Benefits of technology

This technology enables multi-directional movement adjustment of the slider and the machining machinery mounted on it, improving the adjustment range and the practicality of the device.

✦ Generated by Eureka AI based on patent content.

Smart Images

  • Figure CN224411283U_ABST
    Figure CN224411283U_ABST
Patent Text Reader

Abstract

The utility model discloses a high accuracy Y axle module belongs to automation equipment technical field, including the base plate, the base plate upper end is fixed with dovetail block, and the both sides fixed bearing block of dovetail block upper end, and one side bearing block one end is installed with motor no.
Need to check novelty before this filing date? Find Prior Art

Description

Technical Field

[0001] This utility model belongs to the field of automation equipment technology, specifically relating to a high-precision Y-axis module. Background Technology

[0002] Automated equipment refers to equipment systems that integrate mechanical, electrical, computer, and sensor technologies to achieve unmanned or intelligent operation of tasks such as production, inspection, and material handling. They are widely used in industrial manufacturing, logistics, medical, agricultural, and service industries, and are a core component of modern intelligent manufacturing. High-precision Y-axis modules are mechanical transmission systems used to achieve precise linear motion, and are widely used in semiconductor equipment, laser processing, precision measurement, 3C electronics manufacturing, medical equipment, embroidery machines, and other fields.

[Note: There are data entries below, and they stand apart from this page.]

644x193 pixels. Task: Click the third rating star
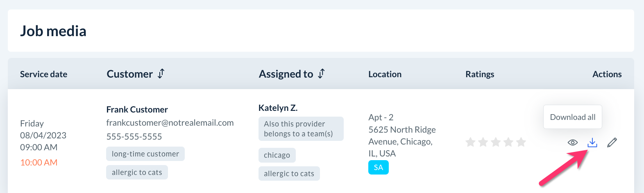point(496,142)
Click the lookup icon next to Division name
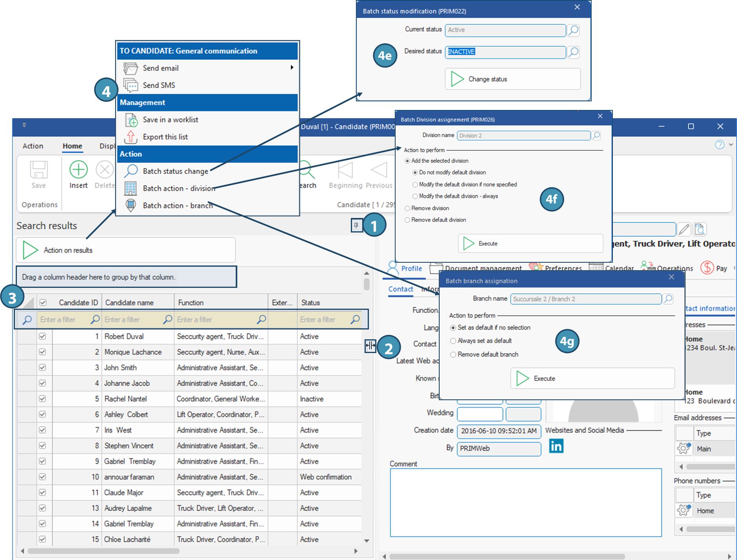737x560 pixels. coord(596,135)
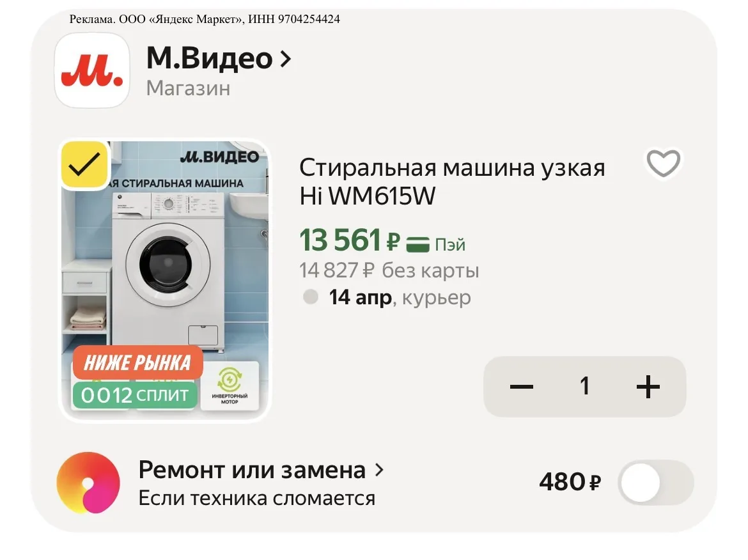This screenshot has width=748, height=560.
Task: Click the colorful Ремонт или замена icon
Action: click(x=88, y=483)
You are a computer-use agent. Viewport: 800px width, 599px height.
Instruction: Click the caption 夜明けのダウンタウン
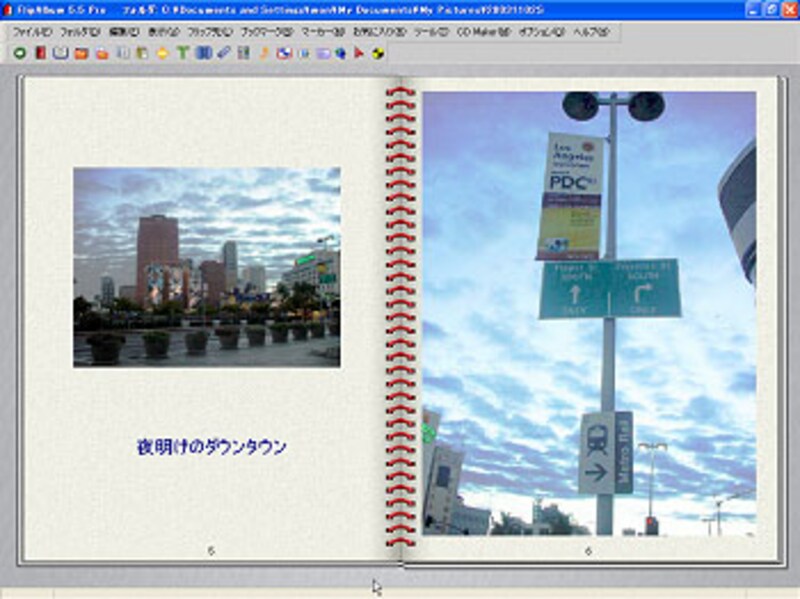click(211, 448)
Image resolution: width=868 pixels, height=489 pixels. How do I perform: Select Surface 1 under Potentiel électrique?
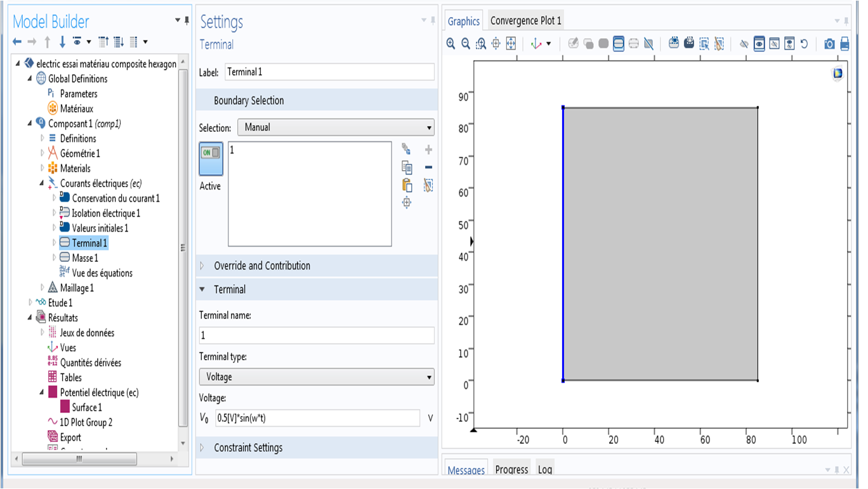86,408
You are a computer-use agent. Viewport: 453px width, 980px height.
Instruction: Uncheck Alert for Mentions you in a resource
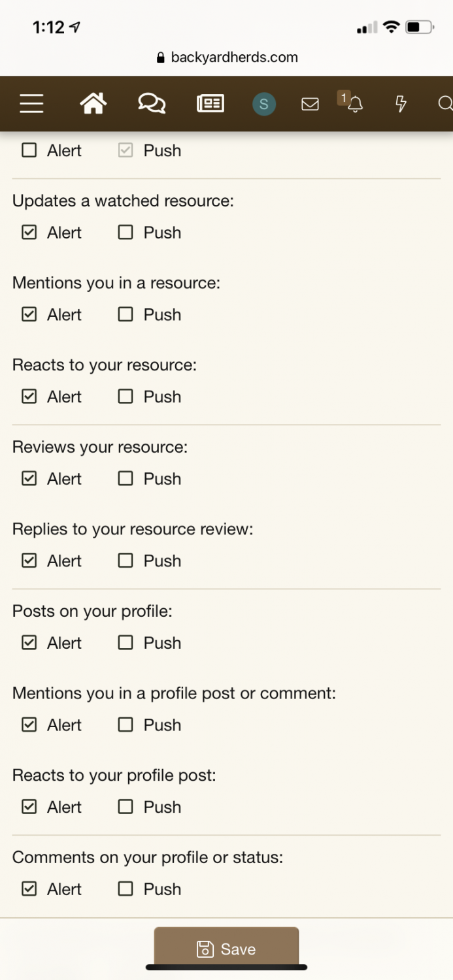[x=29, y=315]
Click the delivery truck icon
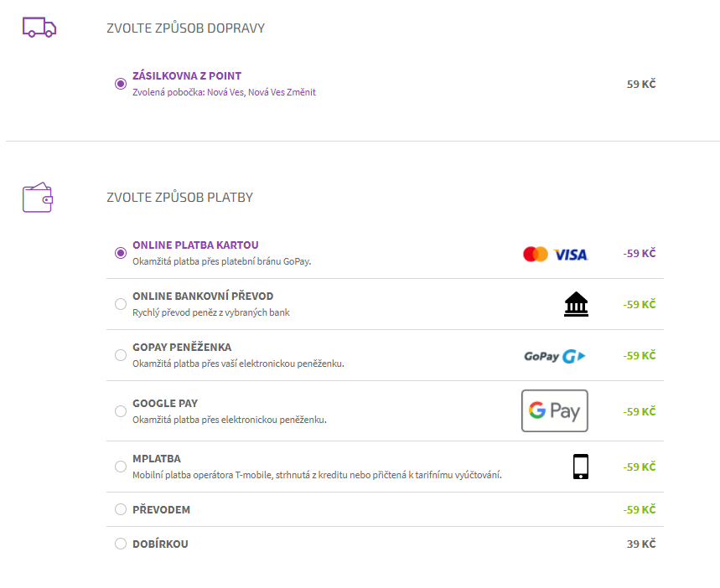This screenshot has width=720, height=588. 39,28
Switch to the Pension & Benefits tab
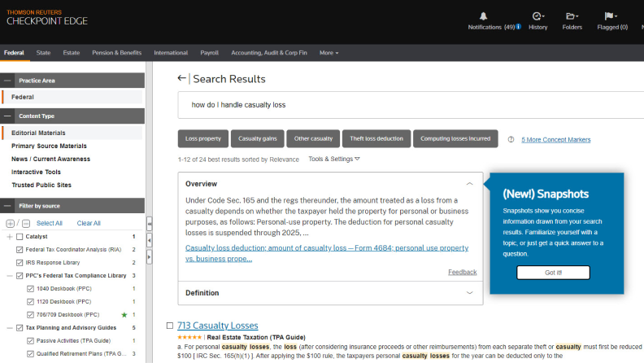This screenshot has height=363, width=644. tap(116, 53)
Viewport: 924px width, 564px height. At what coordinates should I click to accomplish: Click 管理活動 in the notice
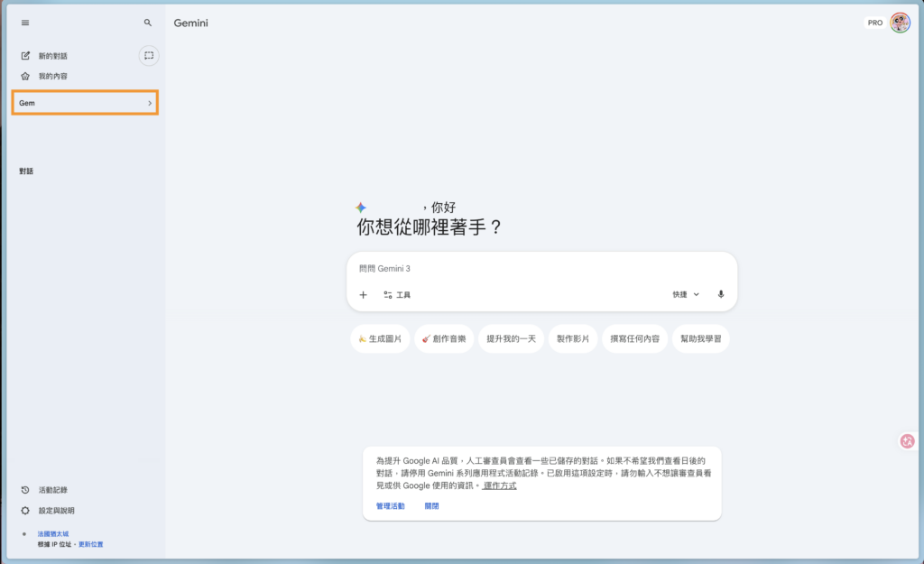tap(391, 506)
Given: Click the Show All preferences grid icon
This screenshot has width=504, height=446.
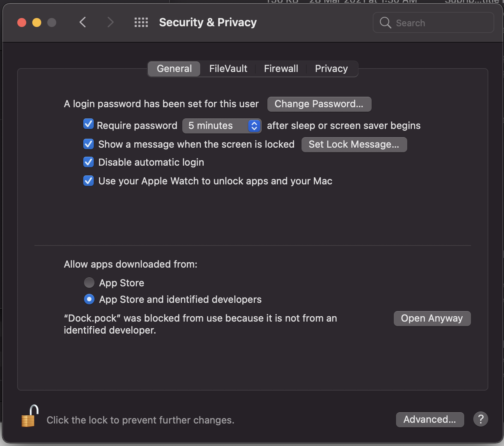Looking at the screenshot, I should [141, 22].
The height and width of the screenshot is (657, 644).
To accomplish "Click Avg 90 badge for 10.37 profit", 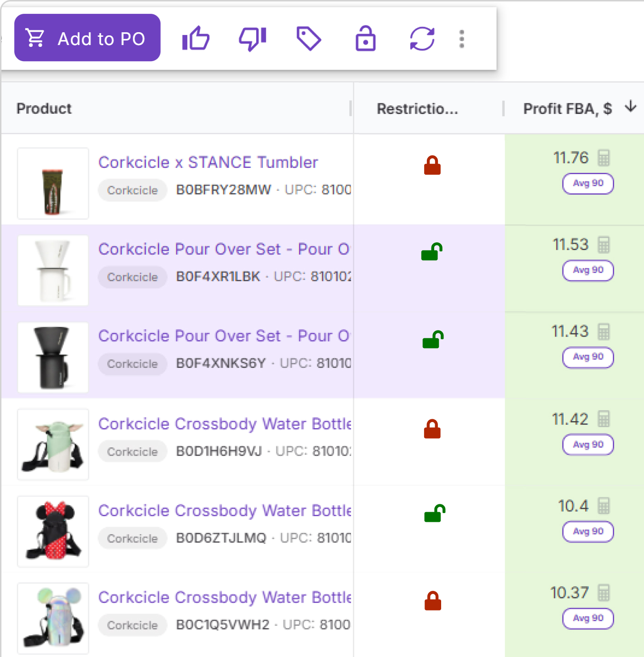I will tap(588, 618).
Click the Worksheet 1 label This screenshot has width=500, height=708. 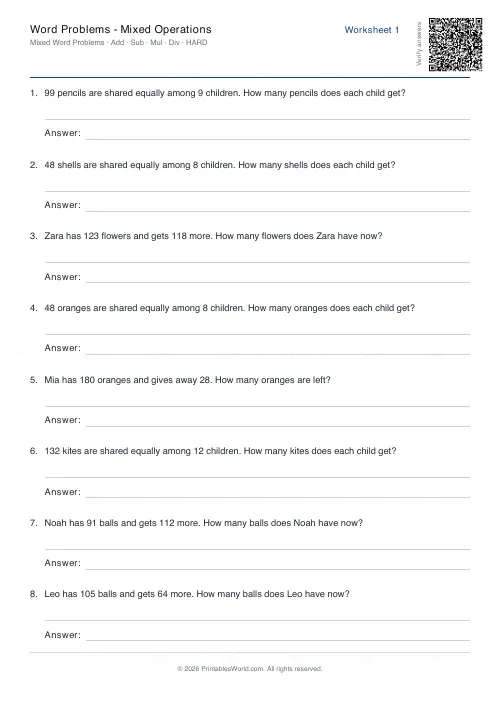pos(372,30)
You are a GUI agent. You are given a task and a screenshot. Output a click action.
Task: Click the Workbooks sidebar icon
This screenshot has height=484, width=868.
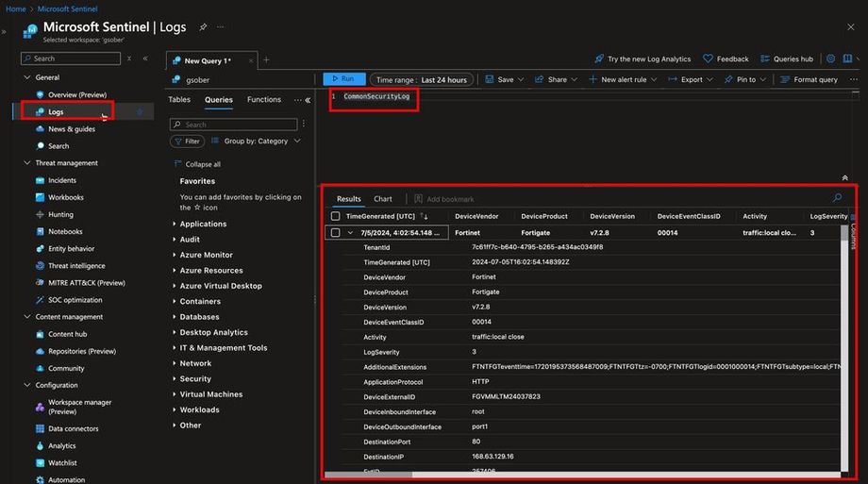(x=40, y=197)
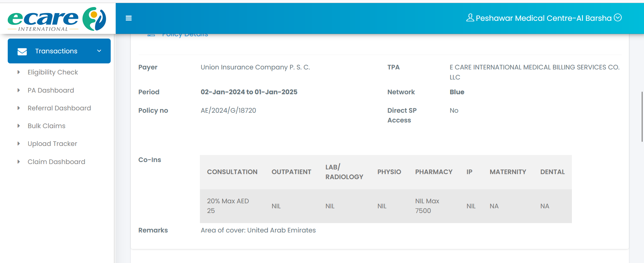Click the ecare International logo
Image resolution: width=644 pixels, height=263 pixels.
pyautogui.click(x=57, y=19)
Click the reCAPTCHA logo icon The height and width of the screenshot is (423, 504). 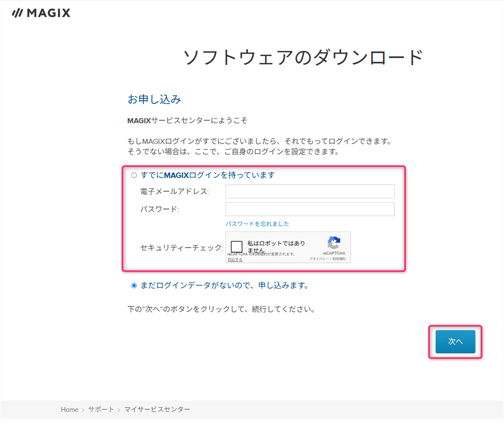click(334, 243)
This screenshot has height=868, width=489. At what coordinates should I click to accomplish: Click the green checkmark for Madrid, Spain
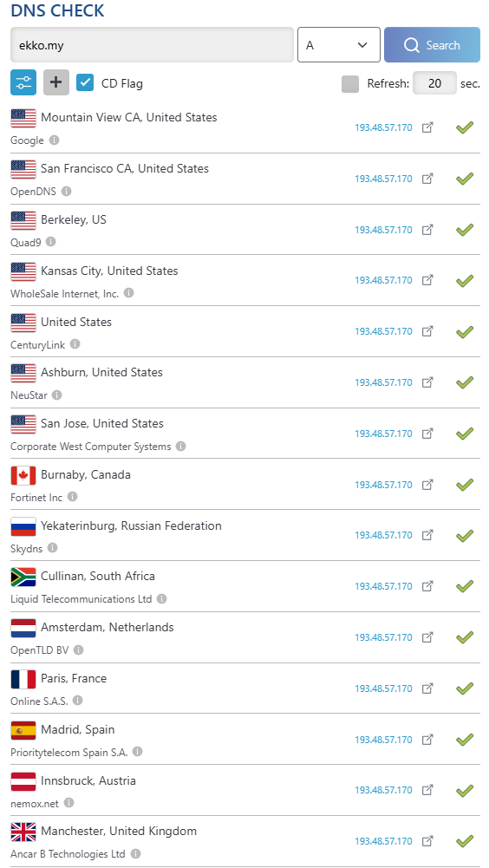(x=465, y=740)
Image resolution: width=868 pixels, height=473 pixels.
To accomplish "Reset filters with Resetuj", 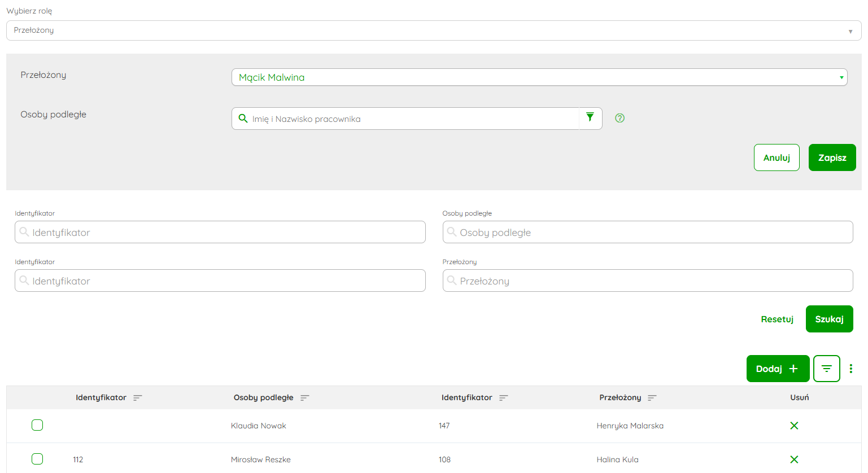I will coord(777,319).
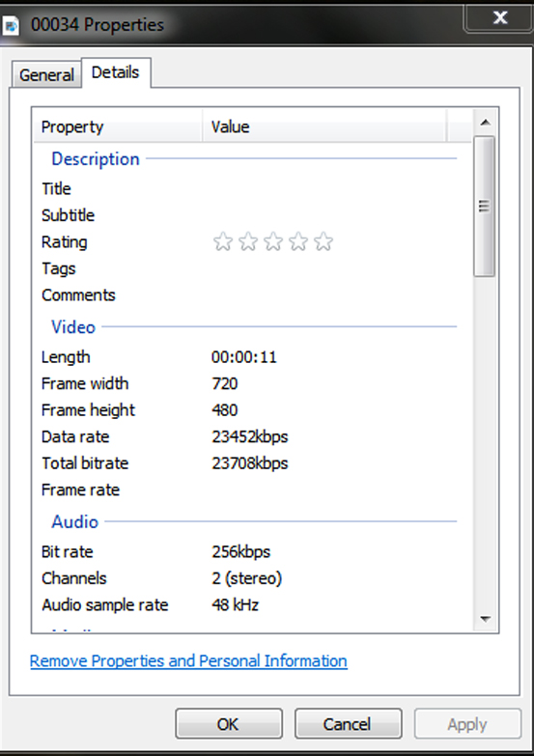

[0003] The existing Y-axis module can only be adjusted in one direction, and the adjustment range of the machining machinery mounted on the slider is limited. It cannot be adjusted in multiple directions for the machining machinery mounted on the slider, and the device has poor practicality. Utility Model Content

[0004] To address the problems mentioned in the background art, this utility model provides a high-precision Y-axis module, which has the characteristic of being able to adjust the movement of machining machinery mounted on a slider in multiple directions.

[0005] To achieve the above objectives, the present invention provides the following technical solution: a high-precision Y-axis module, comprising a base plate, a dovetail block fixed at the upper end of the base plate, bearing seats fixed on both sides of the upper end of the dovetail block, a motor 1 installed at one end of one bearing seat, a lead screw provided at the output end of the motor 1, a slider threadedly connected to the surface of the lead screw, a plurality of mounting holes provided at the upper end of the slider, and a moving component provided at the lower end of the base plate.

[0006] The moving component includes a strip box. The strip box is disposed on the lower side of the base plate. A second motor is installed on one side of the front end of the strip box. A drive wheel is disposed on the output end of the second motor. A driven wheel is rotatably connected inside the strip box on the side away from the drive wheel. A connecting belt is disposed between the driven wheel and the drive wheel. I-shaped blocks are fixed on both sides of the upper end of the connecting belt. A sliding groove corresponding to the I-shaped block is opened at the upper end of the strip box. A lifting component is disposed at the lower end of the strip box. A support component is disposed between the base plate and the strip box.

[0007] Preferably, the support assembly includes side plates, two side plates are fixed at both ends of the strip box, a fixing rod is fixed between the two side plates, a slide block is slidably connected to the fixing rod, a connecting frame is fixed between the slide block and the base plate, and a support column is fixed between the upper end of the slide block and the base plate.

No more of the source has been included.